Office des faillites: le remède de la Gauche genevoise

La Gauche genevoise reprend l'initiative politique. Suite aux pratiques illicites constatées dans les Offices des poursuites et faillites (OPF) du canton, la majorité du Grand Conseil propose une importante modification législative.

Ce contenu a été publié le 27 août 2001 - 18:57

Le Parti socialiste genevois, l'Alliance de Gauche (AdG) et les Verts demandent la réunion des trois OPF actuels en un seul arrondissement. Il subsisterait toutefois trois services de poursuites, mais ceux-ci seraient placés sous une direction générale unique et appliqueraient des directives communes.
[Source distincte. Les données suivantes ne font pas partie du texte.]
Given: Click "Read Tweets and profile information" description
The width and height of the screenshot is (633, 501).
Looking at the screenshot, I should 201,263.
Une autorité de surveillance

Le projet de loi des partis de l'Alternative prévoit d'interdire aux fonctionnaires employés de l'Office de recevoir et de percevoir aucun casuel, sous quelque forme que ce soit. Les sommes encaissées ou gérées par l'OPF devront être versées dans les trois jours à la caisse de consignation de l'Etat.

Les réalisations d'actifs par l'OPF devront en principe être entreprises dans le cadre de ventes aux enchères publiques. Des exceptions seront acceptées lorsque des circonstances particulières le justifient, mais elles devront être soumises à l'examen de l'autorité de surveillance, a indiqué le député Christian Grobet.
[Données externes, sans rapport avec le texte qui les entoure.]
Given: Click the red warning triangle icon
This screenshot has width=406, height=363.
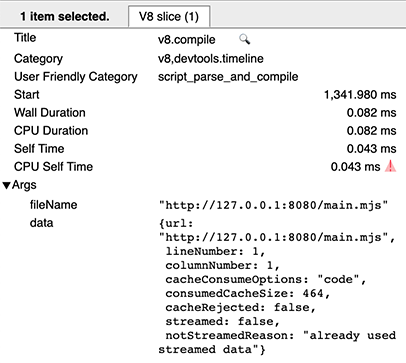Looking at the screenshot, I should (390, 166).
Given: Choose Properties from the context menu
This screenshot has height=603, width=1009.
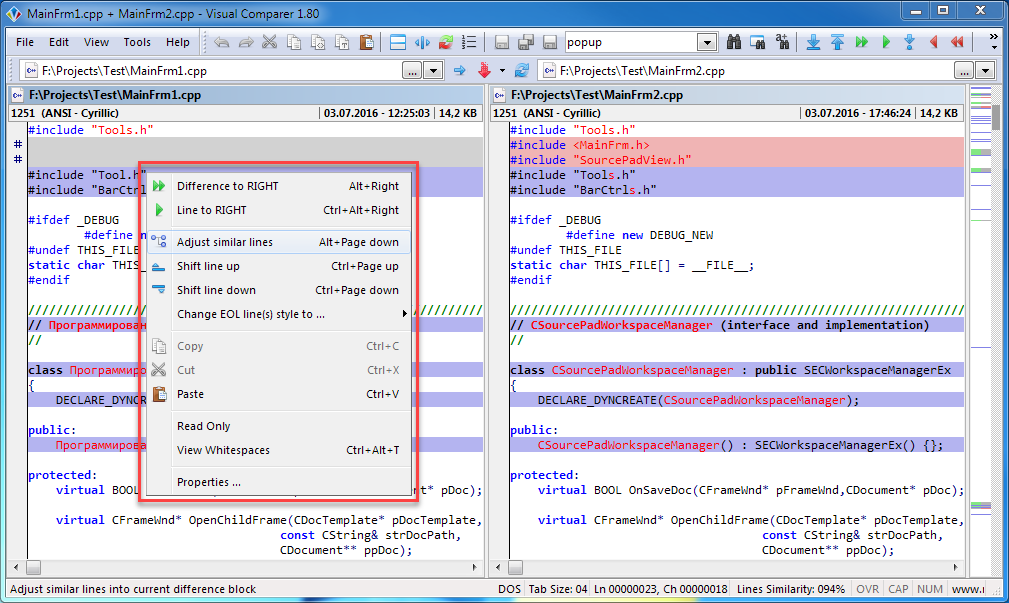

Le projet de l'Alternative prévoit surtout l'institution d'une commission de surveillance de l'OPF. Celle-ci sera constituée d'un commissaire par parti représenté au Grand Conseil, ayant une formation d'avocat, d'expert comptable ou une formation équivalente, et d'un président, magistrat de l'ordre judiciaire.

Ces propositions font suite aux révélations divulguées par deux avocats et un consultant mandatés par la Commission de contrôle de gestion (CCG) du Grand Conseil genevois.
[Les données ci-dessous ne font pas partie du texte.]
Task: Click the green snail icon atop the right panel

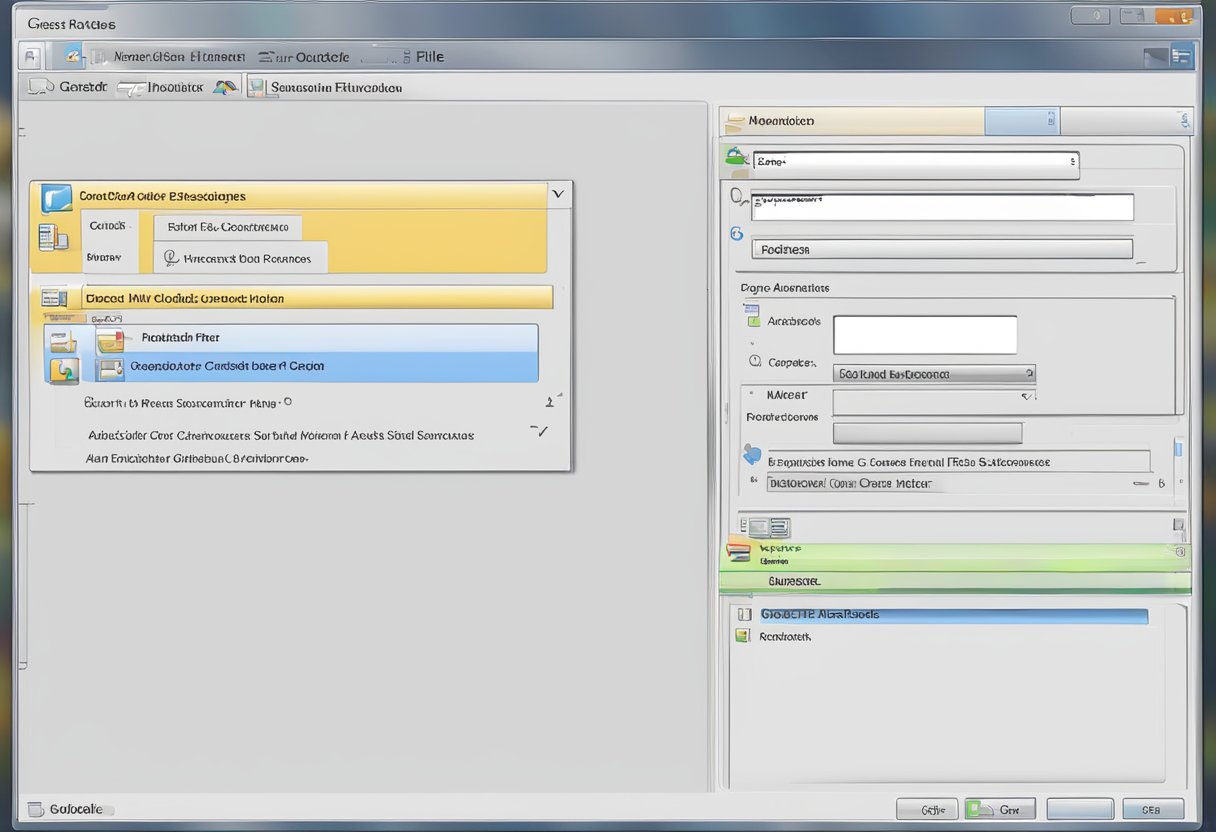Action: pyautogui.click(x=736, y=156)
«Au fur et à mesure de l'avancement de leurs travaux, des problèmes nouveaux ont été exposés aux experts par les divers intervenants», ont souligné Denis Mathey et Claudio Mascotto, les deux avocats mandatés par la CCG.

Mauvaises habitudes héritées du passé

Globalement, l'analyse a montré deux catégories de dysfonctionnements. Les premiers peuvent être classés parmi les mauvaises habitudes, héritées du passé et pour lesquels on a l'impression que les agents publics ont en quelque sorte cessé de s'interroger sur leur bienséance déontologique.

Les dysfonctionnements du second type proviennent des dérapages ponctuels d'un agent public, soit dans le cadre de la gestion d'un dossier, soit dans le cadre de son activité à proprement parler. Des mesures rectificatives doivent être prises, qu'il appartiendra au pouvoir politique de décider, précise le rapport des experts.

Les relations entre les fonctionnaires des OPF et les brocanteurs sont sérieusement incriminées par le rapport des experts. Dans des successions répudiées ou insolvables, l'office est chargé de vider le logement. Mais les OPF utilisent un subterfuge en laissant faire le travail par des brocanteurs.

En outre, certains fonctionnaires n'hésitent pas à se servir directement dans les biens saisis. Ainsi, plusieurs employés ont acheté de gré à gré des bijoux et d'autres biens, alors que ce procédé viole les règles déontologiques et l'article 11 de la loi fédérale sur la poursuite pour dettes et faillites.

Dans leur rapport, les avocats relèvent encore la mise en vente d'objets personnels de plusieurs collaborateurs lors des ventes aux enchères des Offices. Enfin, il faut encore noter l'existence de cadeaux suspects et de vacances à l'étranger offerts à des fonctionnaires de la part de personnes mandatées par les OPF.

Neuf cas de mobbing

Dans un second rapport, les Vaudois Blanc Consultants constatent neuf cas de mobbing dans les OPF. D'une manière générale, les spécialistes relèvent une dégradation du climat de travail. C'est à l'Office de Carouge que les conditions de travail sont les pires, souligne le rapport de Blanc Consultants.

Les experts mandatés par la CCG estiment «que les pratiques de mobbing ont été favorisées par l'attitude de la direction et par l'existence de clans». A l'OPF «Arve-Lac», les problèmes ont été surtout rencontrés à la division faillites. Quant à l'OPF de la rive droite, aucune plainte pour harcèlement n'a été enregistrée.